Selected passage ▸

•••••

With renewed energy and purpose, King Josiah began to “clean house” in earnest.
- He found all the vessels made for Baal, Asherah, and the Hosts of Heaven that were in the temple, including in the Most Holy place … and burned them and threw the ashes in the Kidron fields.
- Then he deposed all the evil priests whom the kings before him had appointed.
- He broke down the houses of prostitution used to worship the false gods.
- He defiled Topeth, which is in the Valley of the Son of Hinnom, SO NO ONE MIGHT BURN HIS SON OR DAUGHTER AS AN OFFERING TO MOLECH. —- (Topeth means “drum.” Drums were beaten to drown out the screams and cries of the children being sacrificed!)
- He removed and burned the golden statues of the horses and chariots of the sun, which the kings of Judah had dedicated and used to worship the sun.
- He pulled down all the altars the former kings had made, broke them into pieces, and threw them in that valley of the dead.
- He defiled all the altars of Ashtoreth, Chemosh, and Milcom that Solomon built for his foreign wives. He pulled them down and broke them into pieces, and then threw dead men’s bones on them.
- He tore down the altar at Bethel that Jeroboam had built (the golden calf), broke it apart, and burned it.
- He went to Samaria (the capital of the old Northern Kingdom) and tore down all the shrines there, and sacrificed all the priests.
Then he returned to Jerusalem. WHEW!

•••••

Information shown ▸

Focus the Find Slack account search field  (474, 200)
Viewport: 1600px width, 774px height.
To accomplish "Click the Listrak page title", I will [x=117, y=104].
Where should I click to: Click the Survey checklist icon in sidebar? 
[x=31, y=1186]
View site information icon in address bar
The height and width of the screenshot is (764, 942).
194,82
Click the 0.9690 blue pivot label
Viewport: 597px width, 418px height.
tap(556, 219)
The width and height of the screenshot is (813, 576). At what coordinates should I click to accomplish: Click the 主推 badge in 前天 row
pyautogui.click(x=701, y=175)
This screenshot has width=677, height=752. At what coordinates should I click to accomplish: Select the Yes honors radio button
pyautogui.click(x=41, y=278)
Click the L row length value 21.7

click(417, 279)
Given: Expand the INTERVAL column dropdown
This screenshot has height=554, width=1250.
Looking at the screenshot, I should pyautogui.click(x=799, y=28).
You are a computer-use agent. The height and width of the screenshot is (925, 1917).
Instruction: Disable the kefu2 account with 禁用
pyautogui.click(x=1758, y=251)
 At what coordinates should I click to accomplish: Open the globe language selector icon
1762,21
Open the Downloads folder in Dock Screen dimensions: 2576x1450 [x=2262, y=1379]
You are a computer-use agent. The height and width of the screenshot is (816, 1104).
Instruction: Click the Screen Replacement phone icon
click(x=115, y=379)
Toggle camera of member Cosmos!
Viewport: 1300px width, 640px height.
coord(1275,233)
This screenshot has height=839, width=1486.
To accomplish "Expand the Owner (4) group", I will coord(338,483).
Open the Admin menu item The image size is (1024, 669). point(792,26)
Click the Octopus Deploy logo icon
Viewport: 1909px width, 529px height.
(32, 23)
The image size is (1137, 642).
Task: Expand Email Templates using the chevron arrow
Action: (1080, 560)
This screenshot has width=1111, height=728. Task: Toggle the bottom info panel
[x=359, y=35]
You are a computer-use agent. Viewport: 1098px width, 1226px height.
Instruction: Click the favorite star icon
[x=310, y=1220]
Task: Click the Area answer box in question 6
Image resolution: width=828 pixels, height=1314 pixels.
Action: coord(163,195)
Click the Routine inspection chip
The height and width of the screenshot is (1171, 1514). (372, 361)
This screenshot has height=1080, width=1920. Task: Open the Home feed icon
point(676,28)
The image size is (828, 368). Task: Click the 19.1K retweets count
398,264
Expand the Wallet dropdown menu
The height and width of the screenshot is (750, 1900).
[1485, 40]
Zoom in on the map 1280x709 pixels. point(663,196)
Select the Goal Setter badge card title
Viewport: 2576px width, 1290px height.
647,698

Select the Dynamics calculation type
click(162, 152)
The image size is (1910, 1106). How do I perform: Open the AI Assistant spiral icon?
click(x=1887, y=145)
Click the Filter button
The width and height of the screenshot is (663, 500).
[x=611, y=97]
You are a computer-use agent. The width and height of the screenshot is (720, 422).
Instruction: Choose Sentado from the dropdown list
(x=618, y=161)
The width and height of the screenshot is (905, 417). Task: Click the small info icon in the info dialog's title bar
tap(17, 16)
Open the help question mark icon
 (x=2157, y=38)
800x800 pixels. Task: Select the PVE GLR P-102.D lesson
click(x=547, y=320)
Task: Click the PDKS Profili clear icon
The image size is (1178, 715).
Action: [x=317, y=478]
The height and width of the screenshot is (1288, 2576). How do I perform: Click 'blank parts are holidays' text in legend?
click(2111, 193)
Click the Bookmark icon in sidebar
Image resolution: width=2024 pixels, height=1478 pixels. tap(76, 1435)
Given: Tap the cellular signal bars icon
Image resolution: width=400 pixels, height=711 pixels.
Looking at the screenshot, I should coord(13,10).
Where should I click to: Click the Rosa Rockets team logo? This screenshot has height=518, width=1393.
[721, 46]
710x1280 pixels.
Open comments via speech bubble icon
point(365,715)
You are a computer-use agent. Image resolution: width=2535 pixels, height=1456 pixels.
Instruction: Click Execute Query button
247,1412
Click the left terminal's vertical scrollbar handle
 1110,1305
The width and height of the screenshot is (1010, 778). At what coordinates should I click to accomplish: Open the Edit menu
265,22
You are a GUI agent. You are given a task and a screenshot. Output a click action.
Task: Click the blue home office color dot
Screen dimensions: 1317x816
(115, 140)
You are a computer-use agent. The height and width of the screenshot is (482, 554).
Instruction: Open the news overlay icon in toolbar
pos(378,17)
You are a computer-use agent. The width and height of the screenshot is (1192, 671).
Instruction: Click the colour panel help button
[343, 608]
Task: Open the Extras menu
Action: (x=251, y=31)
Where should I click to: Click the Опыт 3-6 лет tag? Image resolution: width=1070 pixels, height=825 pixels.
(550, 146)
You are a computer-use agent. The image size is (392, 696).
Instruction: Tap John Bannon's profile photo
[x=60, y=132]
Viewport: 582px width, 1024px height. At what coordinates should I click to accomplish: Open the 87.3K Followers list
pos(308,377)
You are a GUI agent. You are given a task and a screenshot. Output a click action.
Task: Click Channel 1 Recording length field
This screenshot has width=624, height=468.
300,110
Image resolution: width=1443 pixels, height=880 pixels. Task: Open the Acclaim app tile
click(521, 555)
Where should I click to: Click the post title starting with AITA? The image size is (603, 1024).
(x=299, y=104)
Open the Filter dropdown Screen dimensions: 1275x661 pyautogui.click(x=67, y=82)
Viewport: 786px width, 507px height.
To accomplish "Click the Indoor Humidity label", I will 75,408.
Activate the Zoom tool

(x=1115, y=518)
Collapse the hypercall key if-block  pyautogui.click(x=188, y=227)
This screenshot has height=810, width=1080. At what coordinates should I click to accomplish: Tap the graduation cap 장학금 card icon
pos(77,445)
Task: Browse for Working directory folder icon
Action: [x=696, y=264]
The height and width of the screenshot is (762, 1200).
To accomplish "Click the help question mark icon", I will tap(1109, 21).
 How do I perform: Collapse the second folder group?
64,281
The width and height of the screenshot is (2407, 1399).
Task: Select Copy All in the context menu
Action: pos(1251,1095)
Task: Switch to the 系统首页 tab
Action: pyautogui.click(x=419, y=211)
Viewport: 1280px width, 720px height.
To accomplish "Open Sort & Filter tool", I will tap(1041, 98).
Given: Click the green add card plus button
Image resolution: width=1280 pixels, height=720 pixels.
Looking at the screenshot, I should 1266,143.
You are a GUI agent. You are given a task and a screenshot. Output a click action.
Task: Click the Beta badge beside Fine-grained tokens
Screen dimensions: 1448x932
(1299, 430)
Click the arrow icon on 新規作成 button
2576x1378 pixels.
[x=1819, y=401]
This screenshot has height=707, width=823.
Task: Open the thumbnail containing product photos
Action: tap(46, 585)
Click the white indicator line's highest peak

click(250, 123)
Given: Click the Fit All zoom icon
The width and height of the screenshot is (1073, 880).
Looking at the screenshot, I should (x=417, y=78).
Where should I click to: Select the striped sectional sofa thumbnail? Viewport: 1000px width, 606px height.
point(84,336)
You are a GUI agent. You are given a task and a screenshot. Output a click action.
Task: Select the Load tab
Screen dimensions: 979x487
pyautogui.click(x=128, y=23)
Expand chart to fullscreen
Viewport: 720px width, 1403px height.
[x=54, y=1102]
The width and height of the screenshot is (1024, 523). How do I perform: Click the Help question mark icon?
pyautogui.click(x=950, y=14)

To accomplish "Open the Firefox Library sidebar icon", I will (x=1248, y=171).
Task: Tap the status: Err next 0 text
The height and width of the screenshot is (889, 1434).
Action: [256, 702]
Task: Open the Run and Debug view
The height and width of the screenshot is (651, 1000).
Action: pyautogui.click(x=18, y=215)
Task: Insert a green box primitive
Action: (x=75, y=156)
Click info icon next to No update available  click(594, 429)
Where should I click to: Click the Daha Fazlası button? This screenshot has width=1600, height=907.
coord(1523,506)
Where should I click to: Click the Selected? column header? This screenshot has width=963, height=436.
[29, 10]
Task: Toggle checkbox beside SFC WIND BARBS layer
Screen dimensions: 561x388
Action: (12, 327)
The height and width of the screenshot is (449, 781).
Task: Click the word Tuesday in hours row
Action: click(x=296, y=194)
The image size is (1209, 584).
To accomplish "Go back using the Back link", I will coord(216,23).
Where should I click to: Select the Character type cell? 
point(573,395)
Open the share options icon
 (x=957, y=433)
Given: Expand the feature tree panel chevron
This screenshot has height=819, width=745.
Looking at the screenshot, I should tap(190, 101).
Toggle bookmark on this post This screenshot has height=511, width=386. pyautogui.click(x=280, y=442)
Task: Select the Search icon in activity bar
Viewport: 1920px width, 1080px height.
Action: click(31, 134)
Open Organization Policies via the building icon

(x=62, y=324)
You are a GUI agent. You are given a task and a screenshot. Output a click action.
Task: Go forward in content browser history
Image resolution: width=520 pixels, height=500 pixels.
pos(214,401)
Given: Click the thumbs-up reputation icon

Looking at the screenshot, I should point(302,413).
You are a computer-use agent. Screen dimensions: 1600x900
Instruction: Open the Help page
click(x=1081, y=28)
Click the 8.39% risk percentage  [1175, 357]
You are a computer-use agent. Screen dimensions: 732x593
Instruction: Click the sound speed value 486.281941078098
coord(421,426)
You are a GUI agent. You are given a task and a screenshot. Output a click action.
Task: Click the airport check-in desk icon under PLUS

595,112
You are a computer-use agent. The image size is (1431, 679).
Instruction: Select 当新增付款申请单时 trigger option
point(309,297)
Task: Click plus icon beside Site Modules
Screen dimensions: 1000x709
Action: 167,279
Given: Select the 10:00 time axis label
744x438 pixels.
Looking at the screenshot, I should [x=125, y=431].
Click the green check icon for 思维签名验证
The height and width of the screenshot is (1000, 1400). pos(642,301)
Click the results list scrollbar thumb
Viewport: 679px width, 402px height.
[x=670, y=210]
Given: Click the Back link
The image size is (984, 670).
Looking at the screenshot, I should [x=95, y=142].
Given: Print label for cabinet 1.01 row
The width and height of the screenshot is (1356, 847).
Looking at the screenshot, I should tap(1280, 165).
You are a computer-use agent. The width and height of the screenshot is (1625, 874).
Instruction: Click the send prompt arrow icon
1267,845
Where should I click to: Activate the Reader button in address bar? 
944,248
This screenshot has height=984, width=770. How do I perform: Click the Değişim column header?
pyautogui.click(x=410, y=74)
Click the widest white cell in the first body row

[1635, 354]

•••••

Task set ▸
a) Duplicate the Josiah passage from "- He broke down" up to and including "of the dead.".
b) Answer these questions using the Josiah passage:
(i) Where were the ashes of the burned vessels thrown?
(ii) What does the name Topeth mean?
(iii) Who built the altar at Bethel?
c) Supply the next part of the Josiah passage, starting after its final sentence.
The data has no connection to the Josiah passage.

Answer set ▸
a)
- He broke down the houses of prostitution used to worship the false gods.
- He defiled Topeth, which is in the Valley of the Son of Hinnom, SO NO ONE MIGHT BURN HIS SON OR DAUGHTER AS AN OFFERING TO MOLECH. —- (Topeth means “drum.” Drums were beaten to drown out the screams and cries of the children being sacrificed!)
- He removed and burned the golden statues of the horses and chariots of the sun, which the kings of Judah had dedicated and used to worship the sun.
- He pulled down all the altars the former kings had made, broke them into pieces, and threw them in that valley of the dead.

b)
(i) In the Kidron fields
(ii) "Drum"
(iii) Jeroboam

c)
He called the Levites and told them to bring the Ark of the Covenant of the LORD back into the Temple.
(King Josiah’s father, Manasseh, had taken the Ark of the Covenant out to put in that carved image he’d made. After his repentance, he took out the idol and threw it in the valley. But the Ark had never been replaced. See 2 Chron. 33:7 & 15.)
Then King Josiah restored all the holy priests and Levites to their positions (listed in the documents written by David and Solomon), and told them to get ready to slaughter the Passover Lamb. Then the king and all the people “kept the Passover to the Lord their God (and the feast of unleavened Bread), as was written in the Book of the Covenant. No such Passover had been kept since the days of the judges or during the days of the kings of Israel or the kings of Judah.
Oh, and Josiah put away (killed) the mediums and necromancers, and ALL the abominations that were seen in the land of Judah and Jerusalem … that he might establish the Words of the Law that were written in the Book that was found in the house of the LORD.
BEFORE him, there was no king who turned to the LORD with all his heart, all his soul, and all his might … nor did any like him arise after him.
Judah got a reprieve. But the LORD’s great burning wrath did not turn away from Judah, because of all the provocations that Manasseh had done (before repentance). The LORD said, “I will remove Judah also out of my sight, as I have removed Israel, and I will cast off this city that I have chosen, Jerusalem, and the House for which I said, ‘My name shall be there.'”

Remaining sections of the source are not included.